D.C. Court Hears Home Care Minimum Wage, Overtime Arguments
The ongoing debate on whether home care workers should be afforded minimum wage and overtime protections entered a new chapter Thursday in a Washington, D.C. courtroom.
Three judges with the U.S. Court of Appeals for the District of Columbia Circuit heard oral arguments from attorneys in the case Home Care Association, et al. v. Weil, et al., a lawsuit brought forth by for-profit home care associations against the Department of Labor (DOL) rule that was struck down earlier this year.
The hotly contested rule would have granted home care workers the right to minimum wage and overtime protections under the Fair Labor Standards Act.
Originally scheduled to have taken effect January 1, the DOL rule was overturned in two rulings by Federal District Judge Richard Leon of the U.S. District Court for the District of Columbia in December 2014 and January 2015.
Home care workers have been exempt from federal overtime and minimum wage protections under the Fair Labor Standards Act, which in 1974 was extended to most domestic workers but excluded home care aides.
Now, after more than 40 years of exclusion from these basic labor protections, home care workforce groups say it’s time to correct that wrong.
“I’m optimistic that the Court will agree that the companionship exemption instituted in the 1970s no longer makes sense for how the home care industry operates,” Robert Espinoza, vice president of policy at the Paraprofessional Healthcare Institute (PHI) tells HHCN.
The push for labor protections comes as the home care industry is projected to create over 1 million new jobs over the next decade, according to PHI, while at the same time it grapples with a workforce turnover rate that is, on average, anywhere between 50-60%.

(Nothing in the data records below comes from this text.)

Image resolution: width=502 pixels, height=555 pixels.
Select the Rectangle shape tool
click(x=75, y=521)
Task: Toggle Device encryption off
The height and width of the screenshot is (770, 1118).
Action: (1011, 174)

Within this context, home care labor groups like PHI advocate that labor protections are key to improving conditions for both caregivers and the elderly or disabled clients they serve.
“Strengthening overtime protections and wages for home care workers strengthens the workforce in general and makes quality of care more reliable,” Espinoza said.

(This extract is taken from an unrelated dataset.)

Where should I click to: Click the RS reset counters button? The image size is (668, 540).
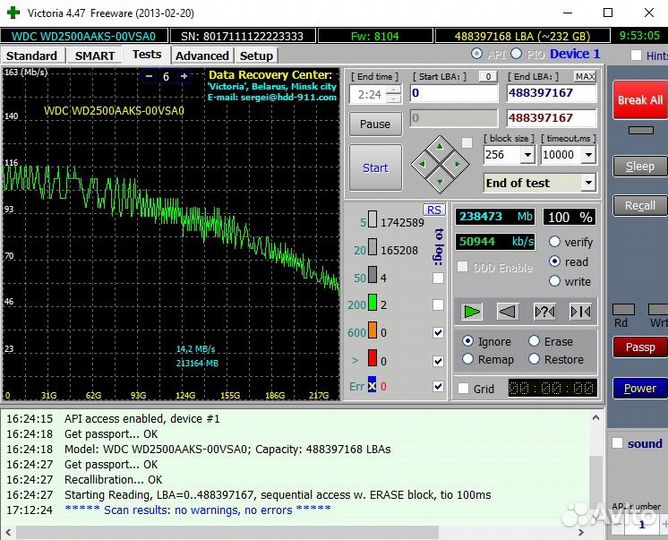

Home care trade groups, however, like the National Association for Home Care & Hospice (NAHC) and Home Care Association of America (HCAOA) argue that creating such protections would have adverse effects.
The two groups, along with the International Franchise Association, filed a lawsuit to overturn the DOL rule last June, suggesting that the rule change would reduce consumers’ care options, increase their costs and limit the availability of caregivers.

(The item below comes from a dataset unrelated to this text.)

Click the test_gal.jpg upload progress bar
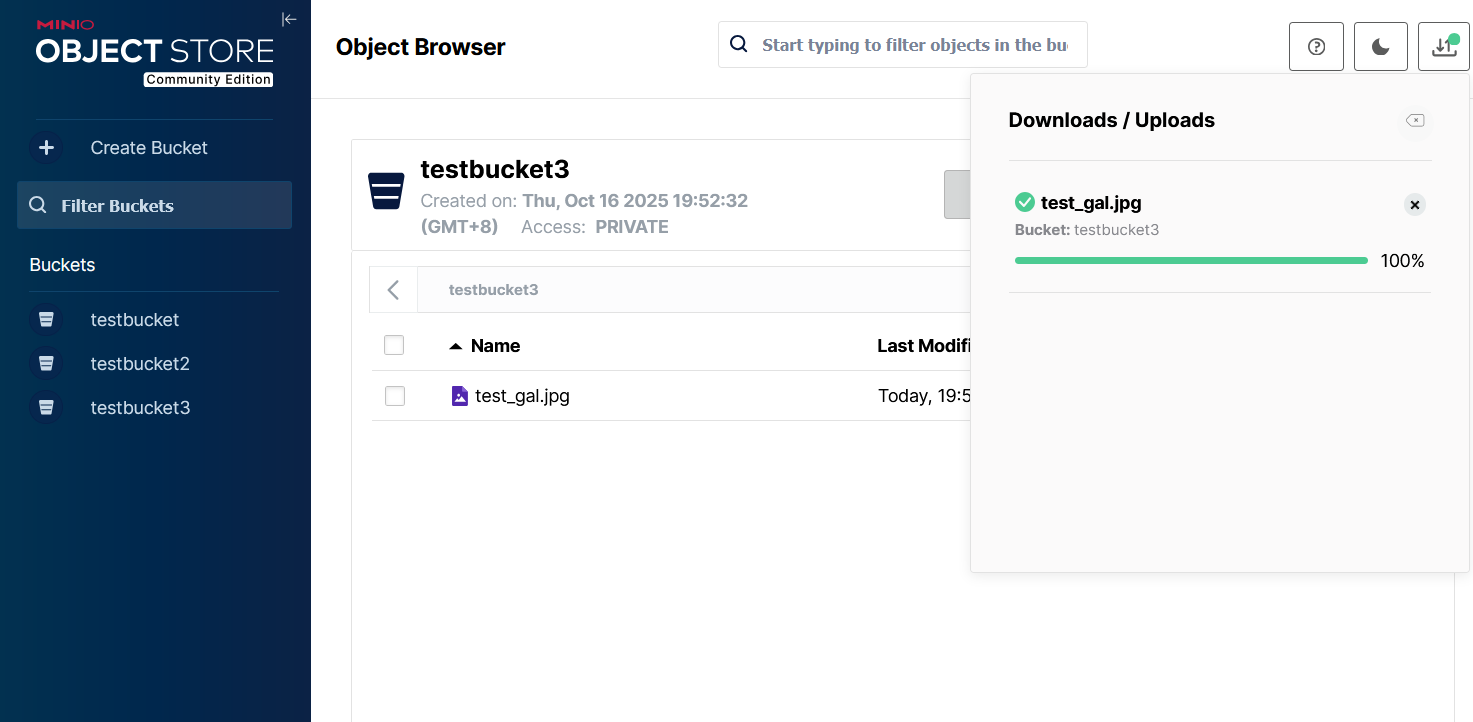pyautogui.click(x=1190, y=261)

NAHC could not be reached to comment as of press time.
While there is no clear-cut timetable as to when the next court action may happen in this ongoing debate, one of the main points still being emphasized in the court is whether the DOL has the authority or the legal precedent to rule on the issue.
And at least some court watchers believe another twist in the case could be coming. Two of the three judges appeared “sympathetic” to the DOL’s arguments, The Hill reported.
Until another decision is made, PHI says it will continue to advocate at the state level in efforts to make sure states are prepared financially and other ways to adapt to the potential rule change, said Espinoza.
“We want to continue to educate people on the value of strengthening home care jobs, because the long-term struggle is how do we create caregiving work?” he said.